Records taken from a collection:
>> Begin

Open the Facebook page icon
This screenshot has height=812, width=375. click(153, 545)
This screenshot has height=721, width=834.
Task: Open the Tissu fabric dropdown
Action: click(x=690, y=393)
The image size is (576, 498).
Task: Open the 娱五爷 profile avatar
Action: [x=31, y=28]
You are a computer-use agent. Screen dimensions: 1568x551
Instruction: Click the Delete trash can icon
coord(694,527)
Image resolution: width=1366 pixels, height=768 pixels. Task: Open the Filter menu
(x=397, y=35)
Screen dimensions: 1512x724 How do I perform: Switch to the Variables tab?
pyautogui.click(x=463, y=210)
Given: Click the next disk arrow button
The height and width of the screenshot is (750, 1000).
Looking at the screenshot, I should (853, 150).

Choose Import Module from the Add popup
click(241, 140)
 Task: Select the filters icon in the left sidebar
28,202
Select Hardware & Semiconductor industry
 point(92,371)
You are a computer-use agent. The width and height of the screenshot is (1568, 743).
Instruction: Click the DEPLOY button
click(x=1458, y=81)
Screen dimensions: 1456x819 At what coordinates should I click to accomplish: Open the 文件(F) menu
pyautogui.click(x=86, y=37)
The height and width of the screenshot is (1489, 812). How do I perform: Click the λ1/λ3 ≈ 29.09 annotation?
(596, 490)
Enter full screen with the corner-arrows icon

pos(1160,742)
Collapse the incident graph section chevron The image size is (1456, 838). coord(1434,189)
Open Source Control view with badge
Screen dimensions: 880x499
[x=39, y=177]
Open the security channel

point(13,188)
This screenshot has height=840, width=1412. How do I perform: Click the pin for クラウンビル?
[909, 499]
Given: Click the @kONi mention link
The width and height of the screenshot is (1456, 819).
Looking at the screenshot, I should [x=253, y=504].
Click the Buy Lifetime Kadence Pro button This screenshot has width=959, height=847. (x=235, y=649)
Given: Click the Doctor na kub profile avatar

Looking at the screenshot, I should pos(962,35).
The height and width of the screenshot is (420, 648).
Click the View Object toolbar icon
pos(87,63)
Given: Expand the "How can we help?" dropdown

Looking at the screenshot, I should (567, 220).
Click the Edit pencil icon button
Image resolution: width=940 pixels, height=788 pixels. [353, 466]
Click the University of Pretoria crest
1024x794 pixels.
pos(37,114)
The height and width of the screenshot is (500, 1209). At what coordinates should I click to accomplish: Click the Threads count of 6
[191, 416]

>> End

## [PROBLEM TO WORK ON]
Extract every line of the items above that contains the word "Open". Case matters, so include only lines where the capitalization matches.

## [OUTPUT]
Open the Facebook page icon
Task: Open the Tissu fabric dropdown
Task: Open the 娱五爷 profile avatar
Image resolution: width=1366 pixels, height=768 pixels. Task: Open the Filter menu
Screen dimensions: 1456x819 At what coordinates should I click to accomplish: Open the 文件(F) menu
Open Source Control view with badge
Open the security channel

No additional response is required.